Hi,

First, thanks everyone for considering this. I did not expect such a big 
discussion form this, for me it was not such a big thing and a think 
CASSANDRA-19534 is a very good improvement.

If I have to recompile I would also update the code so I'm not sure I see much 
benefit with compile time compatibility. What made me react and raise the issue 
was the complete surprise that this would fail when I upgraded my test cluster 
to 4.1.6. My expectation was that a change like this would have been discussed 
or at least mentioned on the ML or Slack but I can't remember seeing anything. 
A note in the NEWS-file would also have made aware, I wouldn't have been super 
happy but I would have know what to expect and what I had to do.

ecaudit is one thing we do that use the QueryHandler interface but for our 
internal we also use have a few implementations for query tracing/logging and 
prioritize requests. I would say that the QueryHandler interface together with 
the custom payload feature in the native protocol is a powerful combination and 
I would not be surprised if this is used more then you might expect.
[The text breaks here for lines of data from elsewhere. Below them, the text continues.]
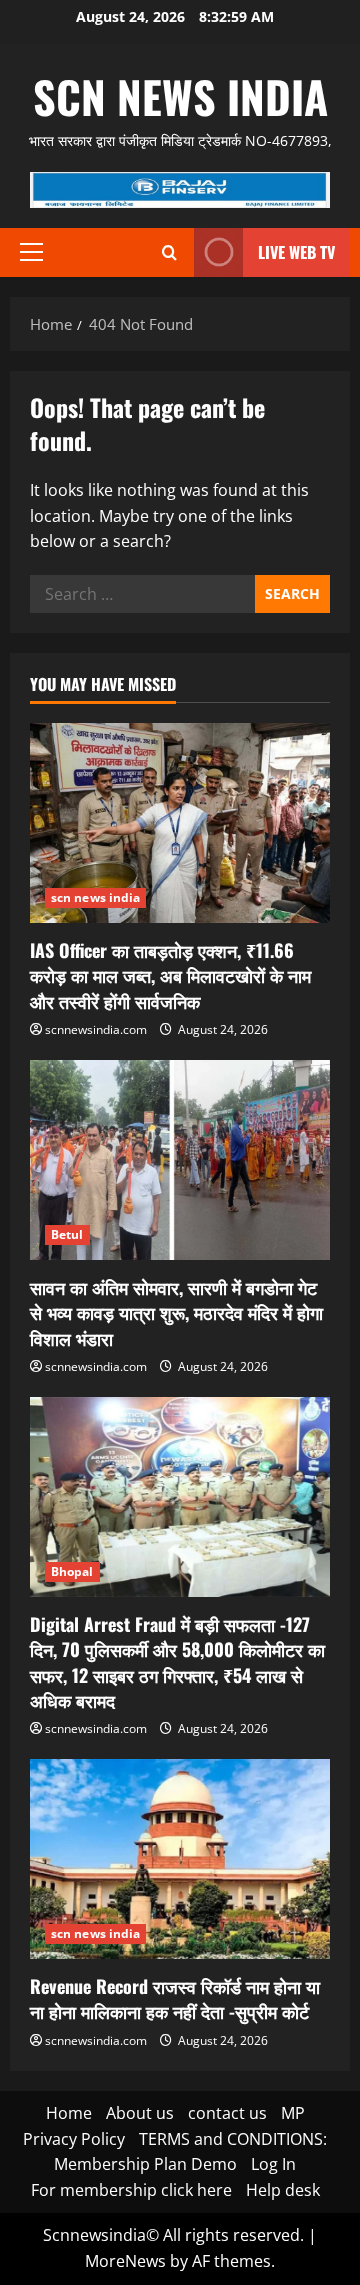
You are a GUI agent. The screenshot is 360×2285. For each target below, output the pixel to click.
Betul (67, 1234)
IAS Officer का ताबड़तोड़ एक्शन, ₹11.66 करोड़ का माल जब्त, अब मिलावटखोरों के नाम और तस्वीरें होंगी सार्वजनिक (170, 975)
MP (293, 2113)
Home (69, 2113)
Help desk (283, 2190)
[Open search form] (169, 252)
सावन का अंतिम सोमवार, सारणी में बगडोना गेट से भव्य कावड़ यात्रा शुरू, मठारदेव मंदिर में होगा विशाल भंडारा (176, 1312)
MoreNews (125, 2261)
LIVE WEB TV (296, 252)
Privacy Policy (74, 2139)
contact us (227, 2113)
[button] (31, 252)
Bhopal (72, 1571)
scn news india (180, 96)
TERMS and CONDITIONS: (233, 2139)
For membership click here (131, 2190)
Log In (273, 2164)
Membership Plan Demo (145, 2164)
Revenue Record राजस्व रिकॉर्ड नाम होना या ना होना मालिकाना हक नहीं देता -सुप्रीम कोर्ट (175, 1998)
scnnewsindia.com (96, 1029)
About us (140, 2113)
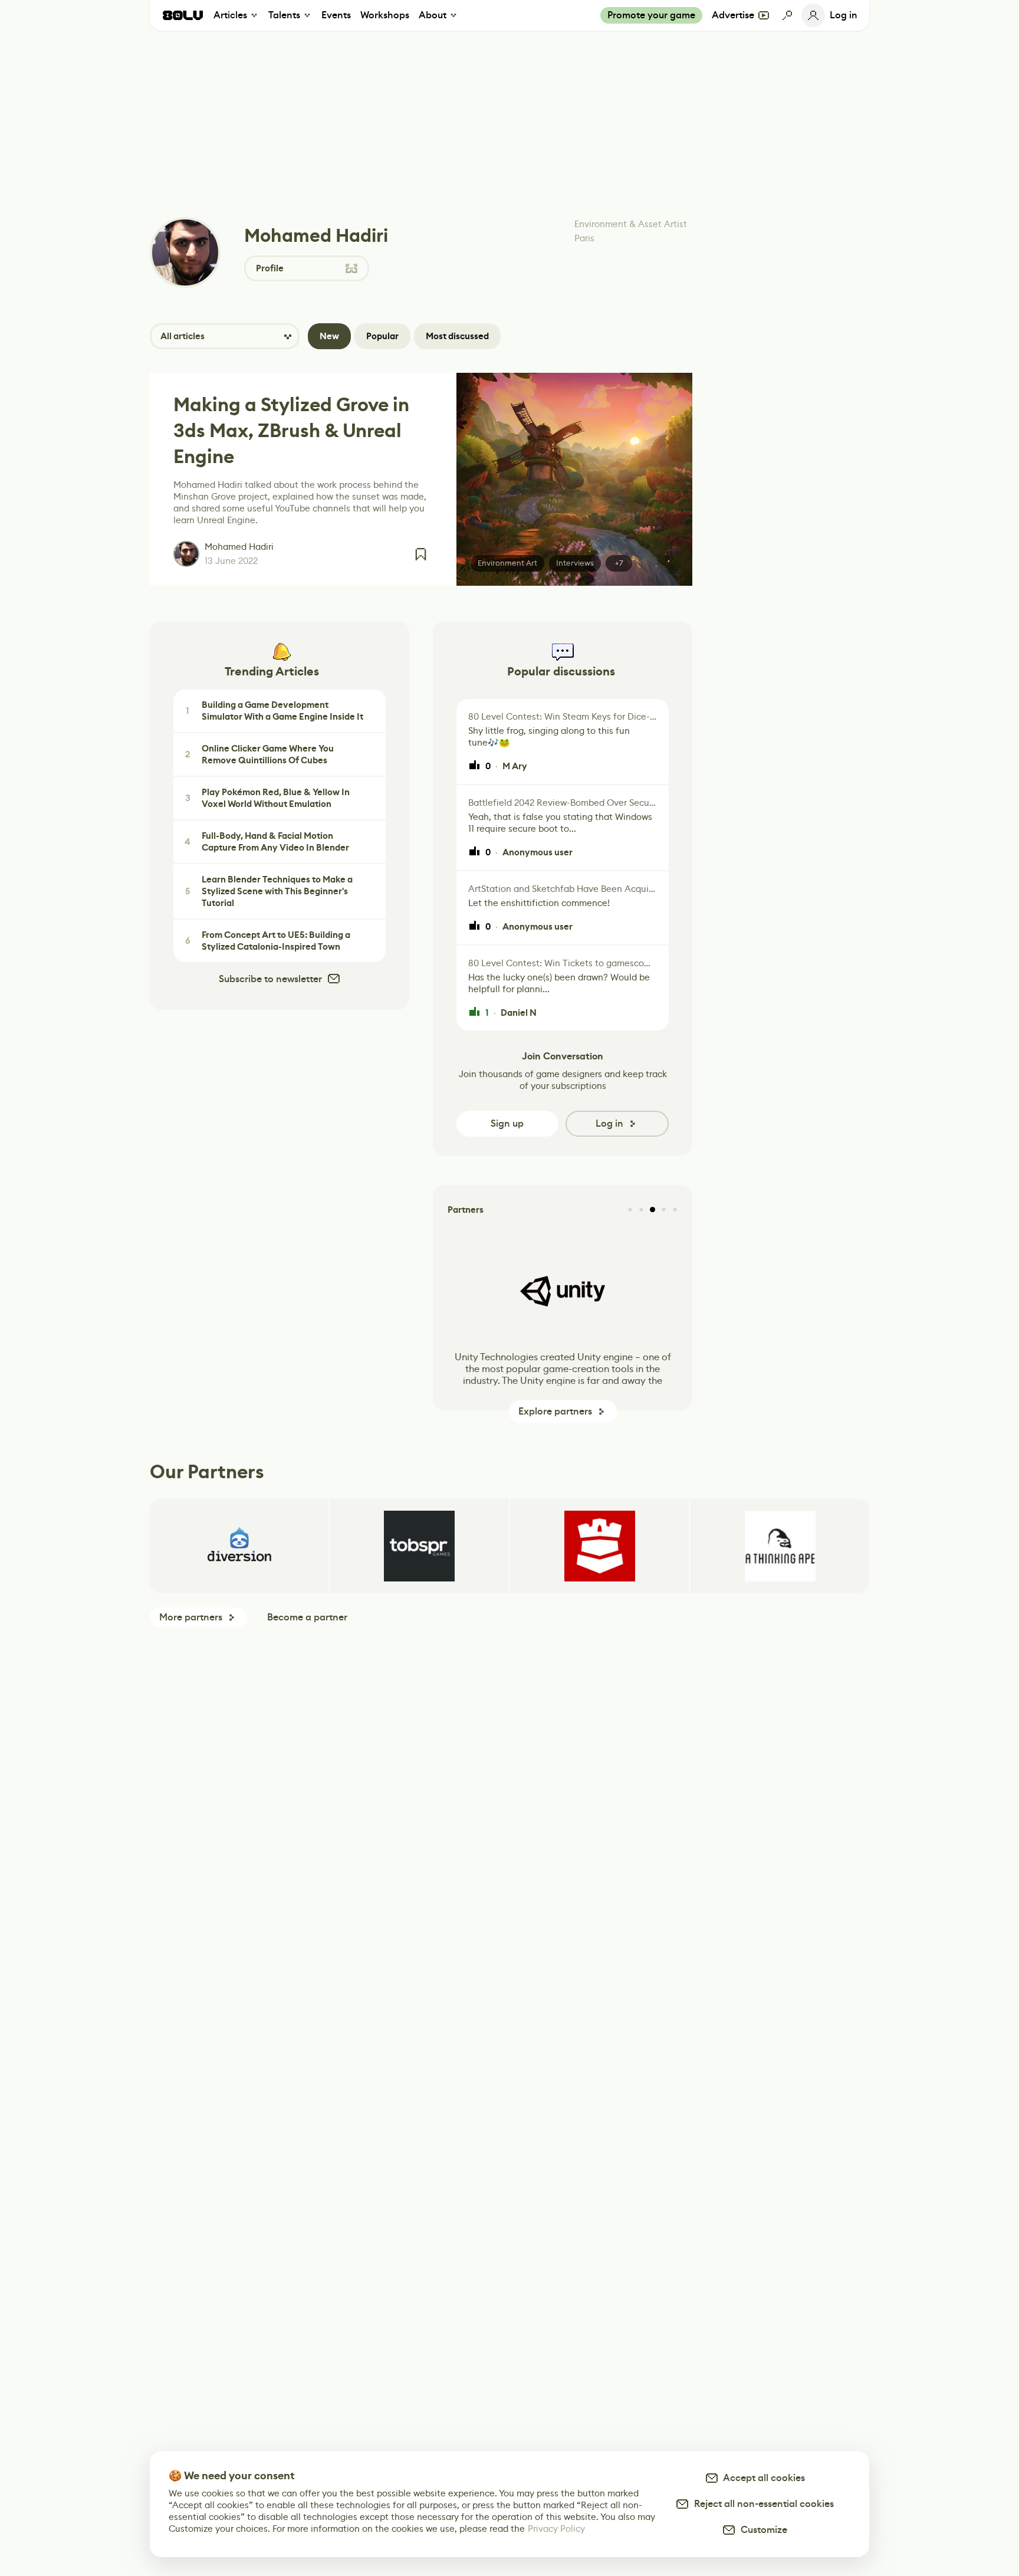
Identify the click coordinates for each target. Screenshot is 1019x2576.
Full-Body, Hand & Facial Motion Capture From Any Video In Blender (267, 842)
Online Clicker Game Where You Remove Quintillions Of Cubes (259, 754)
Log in (609, 1123)
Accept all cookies (762, 2478)
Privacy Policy (556, 2528)
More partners (190, 1617)
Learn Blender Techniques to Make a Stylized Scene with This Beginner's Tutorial (269, 891)
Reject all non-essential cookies (761, 2504)
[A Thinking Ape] (780, 1546)
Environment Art (507, 563)
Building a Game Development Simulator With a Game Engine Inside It (274, 711)
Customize (761, 2530)
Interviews (575, 563)
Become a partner (307, 1617)
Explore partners (555, 1411)
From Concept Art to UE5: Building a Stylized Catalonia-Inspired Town (268, 941)
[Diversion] (239, 1546)
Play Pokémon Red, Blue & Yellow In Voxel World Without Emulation (267, 798)
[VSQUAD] (599, 1546)
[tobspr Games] (419, 1546)
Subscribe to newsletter (270, 979)
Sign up (507, 1123)
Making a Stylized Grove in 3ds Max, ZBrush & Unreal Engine (291, 430)
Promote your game (651, 15)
-----Original Message-----
From: J. D. Jordan 
<jeremiah.jor...@gmail.com<mailto:%22j.%20d.%20jordan%22%20%3cjeremiah.jor...@gmail.com%3e>>
Reply-To: dev@cassandra.apache.org<mailto:dev@cassandra.apache.org>
To: dev@cassandra.apache.org<mailto:dev@cassandra.apache.org>
Subject: Re: [VOTE] Release Apache Cassandra 4.1.6
Date: Thu, 01 Aug 2024 08:26:42 -0500

@Tommy do you think?  You brought the issue up, I am assuming because you found 
the issue while trying to test ecaudit against the proposed release and it 
broke the integration?
As an active consumer of the interface what are your thoughts?

On Aug 1, 2024, at 8:17 AM, Alex Petrov <al...@coffeenco.de> wrote:


> If we have a path that resolves the issue and also maintains full 
> compatibility for this (semi- / reluctantly-accessible) interface, that would 
> seem ideal. Interested to learn more about the drawbacks to that approach.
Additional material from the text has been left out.